Profile Picture Sync with Authentik (OAuth/OIDC) and API Authentication for Automated Uploads

Hello everyone,

I’m working on integrating our Vikunja instance (running in Docker) with Authentik as our Identity Provider (IdP). User login via OAuth/OpenID Connect from Authentik is already working very well, which is a huge step forward!

My Goal

I’m looking to automatically synchronize user profile pictures managed in Authentik with Vikunja. Since Vikunja doesn’t seem to handle this directly via the OAuth/OIDC login flow, I’m trying to achieve it through the Vikunja API.

My Current Approach (Workaround)

I’ve implemented a Python policy script within Authentik. After successful authentication, this script takes the user’s avatar (stored locally) and attempts to upload it to Vikunja using the /api/v1/user/settings/avatar/upload API endpoint.

For API authentication, I’ve found that Vikunja expects a JWTKeyAuth header scheme. So, I’m trying to use an API key retrieved from Authentik user attributes like this:

Authorization: JWTKeyAuth {api_key}

The Problem

I’m currently getting a 401 Unauthorized error from Vikunja with the message: "missing, malformed, expired or otherwise invalid token provided". This suggests that the token I’m using isn’t being accepted by Vikunja, despite using the JWTKeyAuth type.

My Questions for the Community

1. Profile Picture Synchronization via OAuth/OIDC:
   Is there a recommended or existing way for profile pictures from an external IdP (like Authentik) to be automatically imported into Vikunja during the OAuth/OIDC flow, or via a specific API endpoint that handles this without requiring a separate upload process in my script? Perhaps through a specific scope or a field in the OIDC profile that Vikunja can process?

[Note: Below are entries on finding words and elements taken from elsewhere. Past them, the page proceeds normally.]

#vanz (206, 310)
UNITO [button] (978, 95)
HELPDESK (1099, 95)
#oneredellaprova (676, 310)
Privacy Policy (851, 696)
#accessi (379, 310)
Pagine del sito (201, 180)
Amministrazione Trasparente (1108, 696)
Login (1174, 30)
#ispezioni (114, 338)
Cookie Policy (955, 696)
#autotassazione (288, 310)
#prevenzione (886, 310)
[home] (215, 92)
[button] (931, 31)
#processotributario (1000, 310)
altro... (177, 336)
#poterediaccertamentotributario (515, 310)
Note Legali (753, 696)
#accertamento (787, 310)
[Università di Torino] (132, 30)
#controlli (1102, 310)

2. JWTKeyAuth Token for Automated API Uploads:
   If a separate API upload remains the necessary path:

   • What’s the best way to obtain a valid JWTKeyAuth-compatible token for automated API calls (like avatar uploads)?
   • Are Personal Access Tokens (PATs) in Vikunja intended to be used with JWTKeyAuth? Or is there an API endpoint through which I can dynamically generate such a token without needing to perform a full programmatic username/password login for every action (which is often not ideal for a backend script)? The goal is to have a long-lived token that I can store securely in Authentik.

Any guidance and best practices on how to achieve this profile picture synchronization securely and efficiently would be greatly appreciated!

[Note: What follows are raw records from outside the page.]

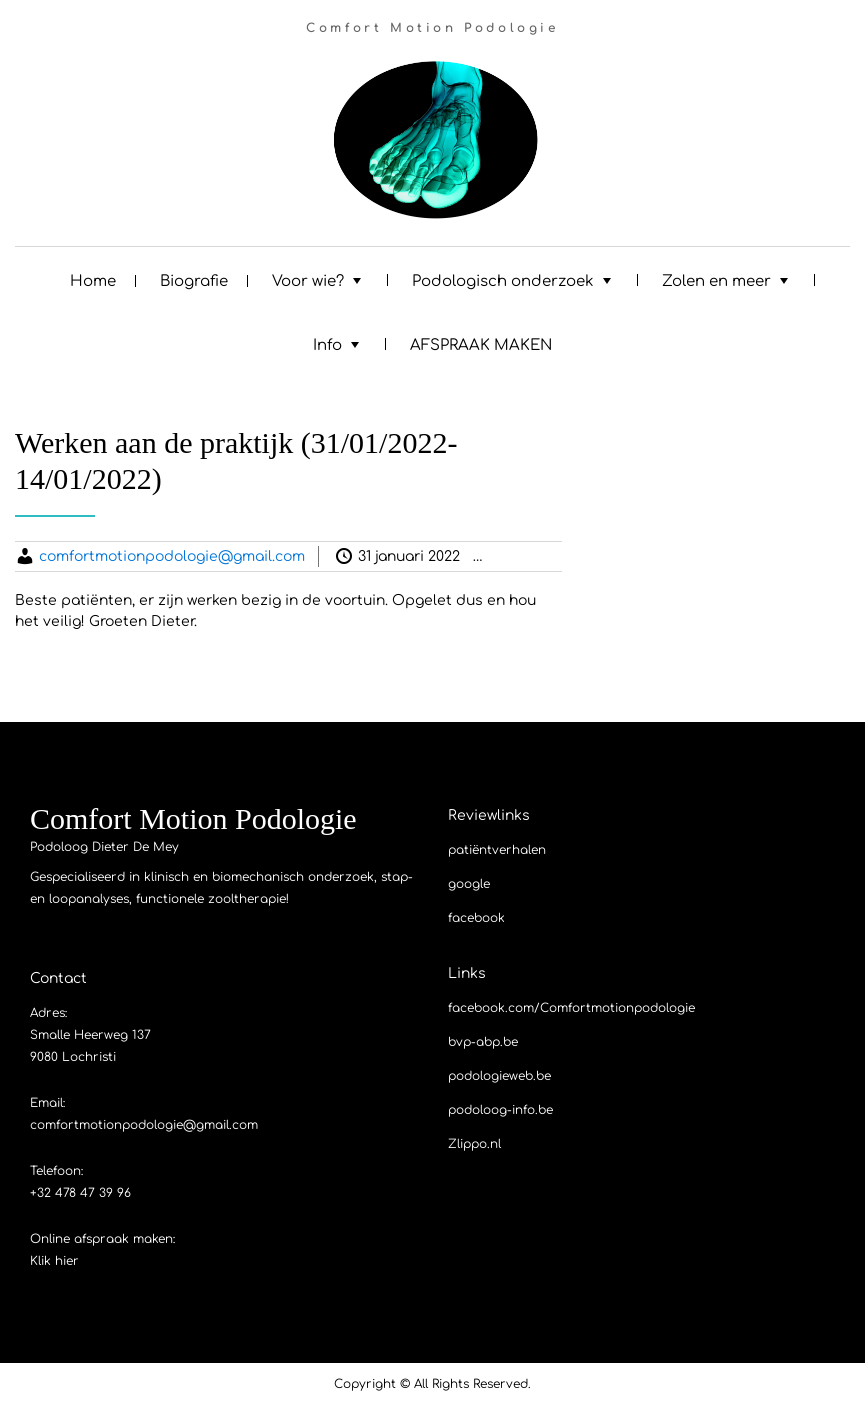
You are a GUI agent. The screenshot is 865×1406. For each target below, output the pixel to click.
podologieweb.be (499, 1076)
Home (93, 281)
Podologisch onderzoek (503, 281)
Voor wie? (308, 281)
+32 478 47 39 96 (80, 1193)
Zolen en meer (716, 281)
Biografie (194, 281)
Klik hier (54, 1261)
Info (327, 345)
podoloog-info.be (500, 1110)
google (469, 884)
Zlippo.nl (474, 1144)
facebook (476, 918)
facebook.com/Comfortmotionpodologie (571, 1008)
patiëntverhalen (497, 850)
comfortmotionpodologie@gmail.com (172, 556)
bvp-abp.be (483, 1042)
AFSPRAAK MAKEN (481, 345)
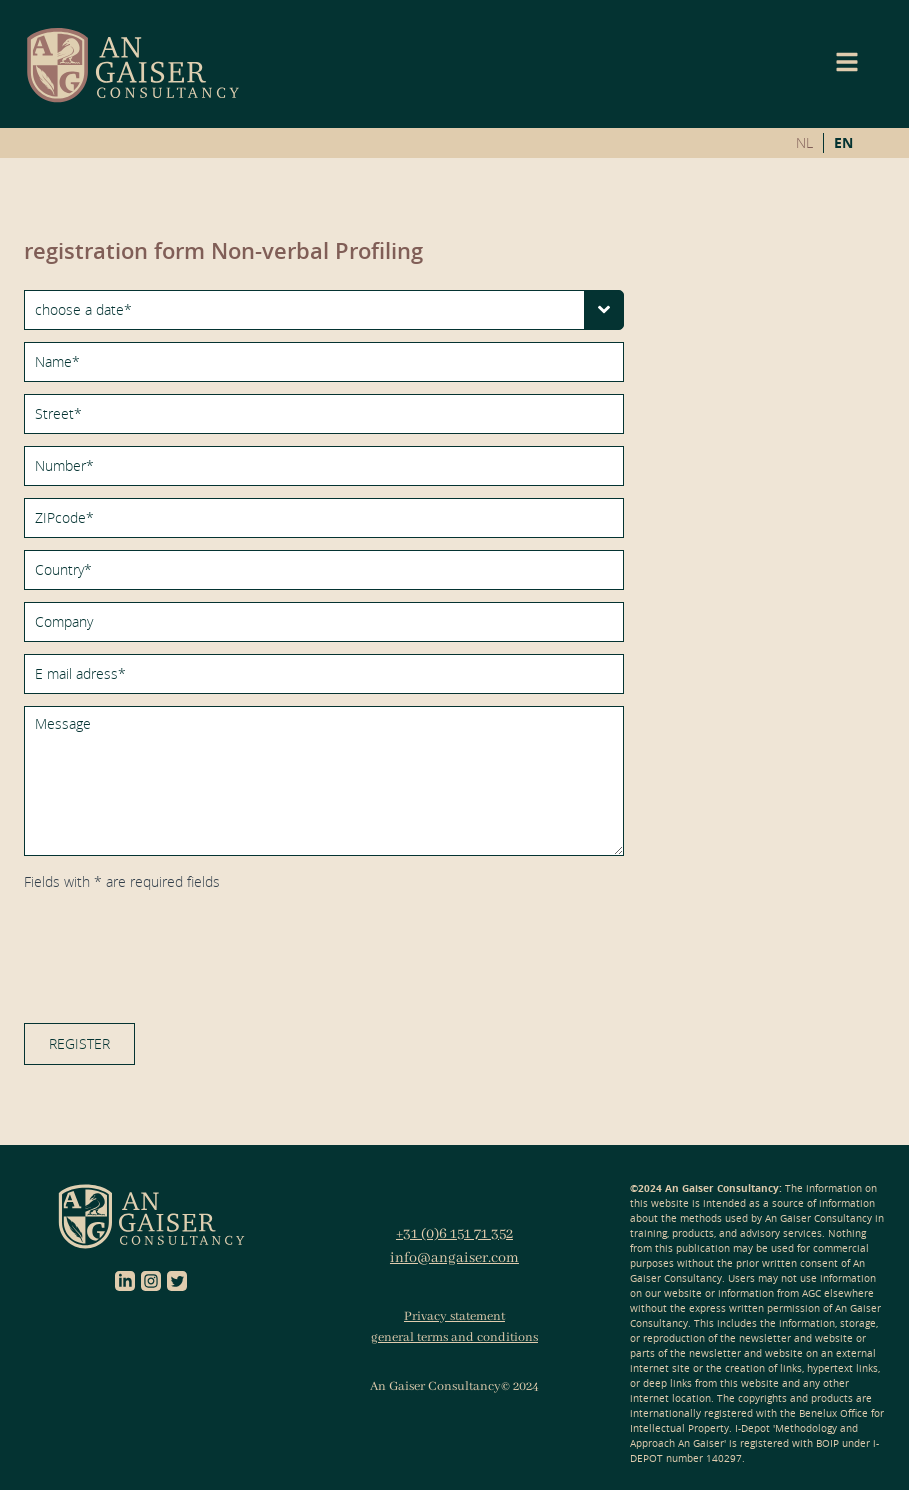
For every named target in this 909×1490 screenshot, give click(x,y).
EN (843, 143)
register (79, 1043)
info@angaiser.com (454, 1258)
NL (804, 143)
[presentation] (176, 947)
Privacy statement (454, 1316)
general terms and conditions (454, 1337)
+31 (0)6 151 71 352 (454, 1234)
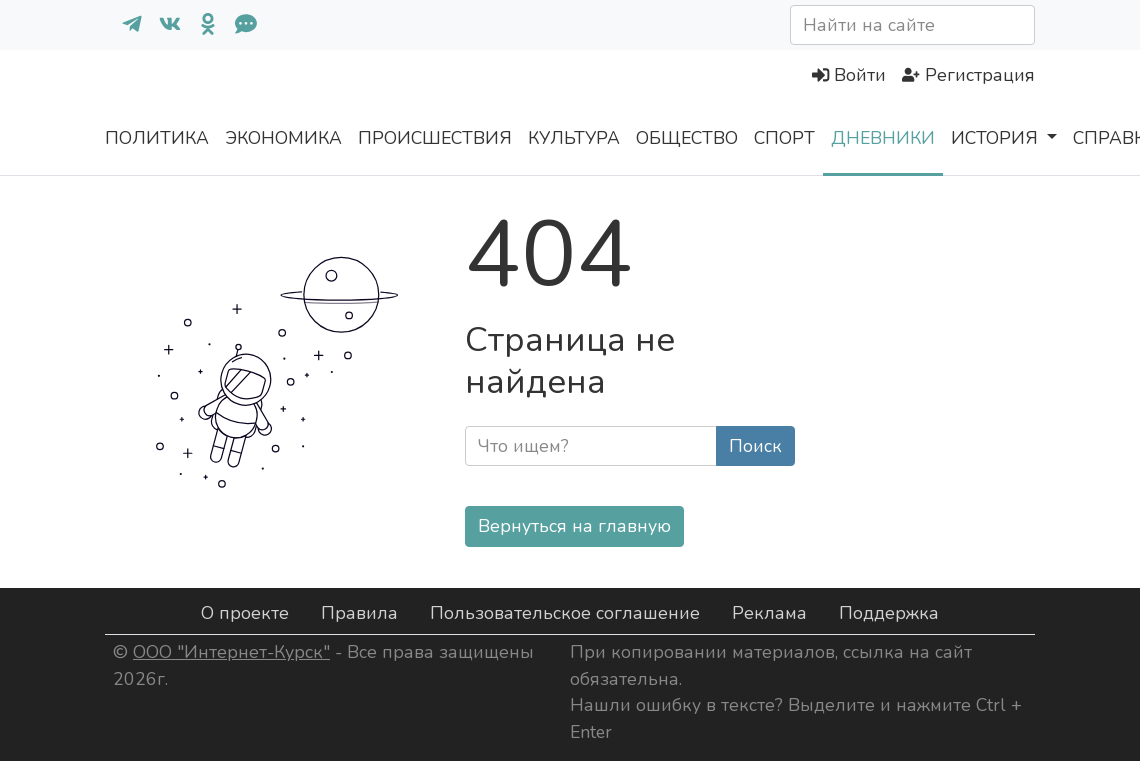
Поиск (755, 446)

Thanks in advance for your help!

There is an open PR for exactly that: feat(auth): sync avatar from OpenID providers by maggch97 · Pull Request #821 · go-vikunja/vikunja · GitHub

Check out the docs about this here: Vikunja API documentation

You’ll need a Authorization: Bearer <token> header.

Either through the login or via the creation of an api token in the UI.

Yes, but see my caveat about the header above.

Thank you for your help and time. I’ve also tried using the Authorization: Bearer token header. Although my token is valid and I can, for example, retrieve tasks with it, I still get a “401 Unauthorized” error message when trying to upload an image via the /api/v1/user/settings/avatar/upload endpoint. When creating the token, I also selected all available permissions to ensure it’s not due to missing rights.

Could anyone else try to reproduce this or confirm if this functionality is working correctly for them with a similar setup? Any insights or suggestions would be greatly appreciated!

Thanks in advance.

The avatar upload is only available with a JWT (which you can only obtain by logging in) and not with an api token.

Thanks for your reply. Yes, that’s exactly what I meant – that this endpoint only works with a JWT token. Is there a way to generate such a JWT token using an API token and then use that?

No, you’ll need to use the login endpoint and user credentials to get the JWT.